What if he fell flat on his face? Because he will – and it will still be OK… And he might get a clue about his need to lead.

What if you prayed for your own self control in this? Today? Right now? What if you prayed for your husband’s leadership? Right now.

 

10 thoughts on “10 Ways You are Disrespecting Your Husband (aka What Not to Do)

  1. Brandi B.

    Oh my!!! You are NOT alone at all…Thank you for the reminder to allow him to lead and not be a control freak!

  2. Jane Sadek

    All of these are so true, but sometimes I get tricked into doing them. Like the research thing. He loves researching his investments, but not so much anything else – so he assigns it to me. Being a rational, thinking, well-educated person, I can’t help but form some opinions while I’m doing the research. It’s really hard to let go of that and really be open to his opinions after that. Hey – but if it was easy, we’d be bored, right?

    1. Stephanie Post author

      Lol. Well just because it’s in the list doesn’t mean it’s disrespectful. If you and Bill have communicated about you doing the research on something, I think he would expect you to have some opinions too! Hope that helps.

  3. Stefanie Brown

    Oh, Stephanie… Your list is dead on and too true. I find myself displaying some of what you shared especially when I’m under pressure or in a funk. It’s not fair at all to him and by no means an excuse. Becoming aware is the first step in allowing HIM to redirect.

    1. Stephanie Post author

      Yes! It is way harder when we are either struggling in life or not connected to the Lord. We take it out on them first, don’t we? 

  4. Holly Dennis

    Great post! It took me a long time to put skin on respect, too. That was so hard for me! I feel like you’re dead on here and you said it all in such a great way!

    1. Stephanie Post author

      Thanks Holly! I do owe some of my wonderful marriage to awesome premarital counseling 😉
      We pulled out our books a few weeks ago and just laughed and laughed! 

  5. Donna

    Great tips Stephanie….a few I would love for my hubby to read & think about it in reverse! LOL! The backseat driver hits home with me although sometimes it’s just a dramatic gesture such as swinging my arms out to grab hold of something to hang onto as he swerves in & out of traffic or almost pushing my foot through the floor board of the car as he tailgates the car in front of us!
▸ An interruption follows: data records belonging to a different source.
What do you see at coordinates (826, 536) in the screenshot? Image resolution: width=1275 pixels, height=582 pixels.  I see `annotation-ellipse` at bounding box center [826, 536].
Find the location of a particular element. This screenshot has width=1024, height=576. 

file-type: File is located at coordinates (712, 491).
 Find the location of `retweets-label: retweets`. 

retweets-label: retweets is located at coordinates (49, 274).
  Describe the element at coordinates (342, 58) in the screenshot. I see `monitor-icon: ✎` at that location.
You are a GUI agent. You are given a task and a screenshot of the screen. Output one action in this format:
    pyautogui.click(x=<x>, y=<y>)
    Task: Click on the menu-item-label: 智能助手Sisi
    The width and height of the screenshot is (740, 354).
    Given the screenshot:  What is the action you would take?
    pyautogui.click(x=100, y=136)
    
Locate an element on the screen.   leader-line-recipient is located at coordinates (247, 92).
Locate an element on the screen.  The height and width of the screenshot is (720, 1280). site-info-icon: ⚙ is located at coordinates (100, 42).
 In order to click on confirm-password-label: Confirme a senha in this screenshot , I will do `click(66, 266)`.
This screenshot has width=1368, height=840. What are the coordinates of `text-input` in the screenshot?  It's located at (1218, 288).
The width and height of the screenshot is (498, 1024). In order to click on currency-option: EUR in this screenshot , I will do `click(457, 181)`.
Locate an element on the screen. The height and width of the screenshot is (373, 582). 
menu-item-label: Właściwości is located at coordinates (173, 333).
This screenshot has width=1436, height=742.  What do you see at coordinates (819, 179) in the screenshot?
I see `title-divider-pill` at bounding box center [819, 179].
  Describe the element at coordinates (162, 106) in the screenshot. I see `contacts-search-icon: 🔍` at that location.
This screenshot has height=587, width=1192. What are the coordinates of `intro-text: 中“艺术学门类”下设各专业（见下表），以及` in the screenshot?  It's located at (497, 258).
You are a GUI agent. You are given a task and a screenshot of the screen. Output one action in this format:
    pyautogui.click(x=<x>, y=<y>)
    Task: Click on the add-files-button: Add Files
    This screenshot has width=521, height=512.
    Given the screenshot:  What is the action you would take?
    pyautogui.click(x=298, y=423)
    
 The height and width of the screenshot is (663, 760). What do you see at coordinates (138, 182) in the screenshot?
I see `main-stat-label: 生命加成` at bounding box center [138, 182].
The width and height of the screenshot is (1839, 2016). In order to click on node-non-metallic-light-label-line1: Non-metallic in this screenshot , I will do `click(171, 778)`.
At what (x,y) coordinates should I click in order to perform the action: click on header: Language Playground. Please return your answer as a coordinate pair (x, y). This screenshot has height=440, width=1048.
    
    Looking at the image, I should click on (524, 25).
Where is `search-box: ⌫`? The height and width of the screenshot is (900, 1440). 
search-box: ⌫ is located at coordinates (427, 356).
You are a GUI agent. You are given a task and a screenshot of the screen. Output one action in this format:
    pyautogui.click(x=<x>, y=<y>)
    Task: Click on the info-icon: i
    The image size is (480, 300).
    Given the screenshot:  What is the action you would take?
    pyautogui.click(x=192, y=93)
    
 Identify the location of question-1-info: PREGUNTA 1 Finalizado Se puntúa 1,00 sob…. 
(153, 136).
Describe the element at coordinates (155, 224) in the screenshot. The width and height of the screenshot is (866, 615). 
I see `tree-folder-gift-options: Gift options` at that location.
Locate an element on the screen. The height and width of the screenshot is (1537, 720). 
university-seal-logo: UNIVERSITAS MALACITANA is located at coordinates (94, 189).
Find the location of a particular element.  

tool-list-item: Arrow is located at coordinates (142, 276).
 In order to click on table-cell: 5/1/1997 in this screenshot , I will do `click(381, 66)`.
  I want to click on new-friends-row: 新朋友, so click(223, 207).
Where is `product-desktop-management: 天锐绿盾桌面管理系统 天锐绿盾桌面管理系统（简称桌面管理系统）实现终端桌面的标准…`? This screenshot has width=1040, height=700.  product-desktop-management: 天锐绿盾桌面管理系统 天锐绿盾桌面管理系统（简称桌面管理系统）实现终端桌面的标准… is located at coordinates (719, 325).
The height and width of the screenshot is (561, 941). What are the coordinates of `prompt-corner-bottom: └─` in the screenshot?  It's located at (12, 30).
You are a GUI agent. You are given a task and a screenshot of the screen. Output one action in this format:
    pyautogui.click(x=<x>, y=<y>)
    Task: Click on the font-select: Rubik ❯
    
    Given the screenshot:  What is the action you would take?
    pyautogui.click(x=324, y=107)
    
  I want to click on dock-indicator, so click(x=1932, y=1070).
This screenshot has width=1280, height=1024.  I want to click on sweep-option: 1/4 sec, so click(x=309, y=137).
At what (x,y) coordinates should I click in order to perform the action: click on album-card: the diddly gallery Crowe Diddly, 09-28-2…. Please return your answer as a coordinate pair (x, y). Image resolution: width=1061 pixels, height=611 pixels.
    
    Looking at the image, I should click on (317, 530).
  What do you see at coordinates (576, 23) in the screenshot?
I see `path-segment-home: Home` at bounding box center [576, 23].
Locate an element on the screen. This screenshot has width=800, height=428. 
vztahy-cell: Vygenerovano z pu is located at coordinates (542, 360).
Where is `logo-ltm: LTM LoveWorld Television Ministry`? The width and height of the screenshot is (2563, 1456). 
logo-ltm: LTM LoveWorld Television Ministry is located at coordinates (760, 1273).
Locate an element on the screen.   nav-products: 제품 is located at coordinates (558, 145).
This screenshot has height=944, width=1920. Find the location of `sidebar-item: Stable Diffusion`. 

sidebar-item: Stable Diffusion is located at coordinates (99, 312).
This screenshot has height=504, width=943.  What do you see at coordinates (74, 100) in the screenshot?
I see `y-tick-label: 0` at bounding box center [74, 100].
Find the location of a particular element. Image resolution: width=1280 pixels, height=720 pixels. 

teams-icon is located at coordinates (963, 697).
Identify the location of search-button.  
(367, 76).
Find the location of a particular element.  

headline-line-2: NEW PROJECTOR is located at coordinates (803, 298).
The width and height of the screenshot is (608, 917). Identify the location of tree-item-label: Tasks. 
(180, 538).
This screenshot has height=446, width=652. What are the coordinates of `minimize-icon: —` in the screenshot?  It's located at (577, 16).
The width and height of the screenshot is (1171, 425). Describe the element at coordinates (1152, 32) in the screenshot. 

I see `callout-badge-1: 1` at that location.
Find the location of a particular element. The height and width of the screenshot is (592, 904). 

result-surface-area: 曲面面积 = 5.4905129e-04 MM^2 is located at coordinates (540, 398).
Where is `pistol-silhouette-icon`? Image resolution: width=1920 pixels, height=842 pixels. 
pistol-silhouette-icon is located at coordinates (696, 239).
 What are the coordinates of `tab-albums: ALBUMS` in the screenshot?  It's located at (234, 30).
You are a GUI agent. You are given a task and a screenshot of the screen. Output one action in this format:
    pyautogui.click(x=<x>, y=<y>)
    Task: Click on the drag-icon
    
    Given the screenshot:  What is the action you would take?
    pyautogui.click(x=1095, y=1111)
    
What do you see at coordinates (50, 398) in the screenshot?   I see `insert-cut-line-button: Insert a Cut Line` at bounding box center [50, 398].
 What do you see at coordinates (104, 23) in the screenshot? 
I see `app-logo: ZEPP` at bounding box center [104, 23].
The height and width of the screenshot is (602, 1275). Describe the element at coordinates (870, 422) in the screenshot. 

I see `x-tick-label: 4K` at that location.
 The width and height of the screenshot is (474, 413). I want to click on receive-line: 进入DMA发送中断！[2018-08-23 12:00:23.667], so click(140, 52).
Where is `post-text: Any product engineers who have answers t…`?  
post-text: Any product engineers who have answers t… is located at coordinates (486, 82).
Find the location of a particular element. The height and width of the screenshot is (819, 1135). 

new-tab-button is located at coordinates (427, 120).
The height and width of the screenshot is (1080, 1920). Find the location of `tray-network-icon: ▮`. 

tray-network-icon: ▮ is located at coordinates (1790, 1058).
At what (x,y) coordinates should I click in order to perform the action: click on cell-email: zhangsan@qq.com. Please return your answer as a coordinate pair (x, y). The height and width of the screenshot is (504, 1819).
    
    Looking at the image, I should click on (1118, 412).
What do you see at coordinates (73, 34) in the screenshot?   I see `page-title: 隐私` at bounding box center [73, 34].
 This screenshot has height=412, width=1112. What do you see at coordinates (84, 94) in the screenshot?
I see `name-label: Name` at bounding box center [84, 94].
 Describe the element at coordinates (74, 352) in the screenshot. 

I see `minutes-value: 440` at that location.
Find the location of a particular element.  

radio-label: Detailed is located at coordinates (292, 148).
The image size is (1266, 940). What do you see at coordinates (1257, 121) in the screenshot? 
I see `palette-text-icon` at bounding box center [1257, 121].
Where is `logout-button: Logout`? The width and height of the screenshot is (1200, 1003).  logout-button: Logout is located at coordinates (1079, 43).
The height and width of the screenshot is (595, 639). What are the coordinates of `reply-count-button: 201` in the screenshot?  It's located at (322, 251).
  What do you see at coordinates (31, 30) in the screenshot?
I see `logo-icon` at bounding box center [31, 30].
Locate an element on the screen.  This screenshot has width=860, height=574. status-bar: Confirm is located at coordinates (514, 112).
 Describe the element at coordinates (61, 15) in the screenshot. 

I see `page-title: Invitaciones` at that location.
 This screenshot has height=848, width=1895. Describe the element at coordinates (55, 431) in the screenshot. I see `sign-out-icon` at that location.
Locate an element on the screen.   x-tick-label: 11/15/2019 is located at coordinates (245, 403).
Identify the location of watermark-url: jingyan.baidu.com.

LOL! Sorry sorta vented there didn’t I? Hahaha!

    1. Stephanie Post author

      Lol!
      I know what you mean about wanting respect in reverse, but remember, you can only control what YOU bring to the marriage, so do what you are called to do and leave the rest to prayer and communication with your hubby.

  6. Annie

    This is wise! And insightful. I request one on submission sometime, please! It’s not so much I have a problem with it that I’m aware of, I just haven’t ever gotten a grasp on what it looks like (as opposed to what it is in theory – I get that). You’re good at putting things in practical terms!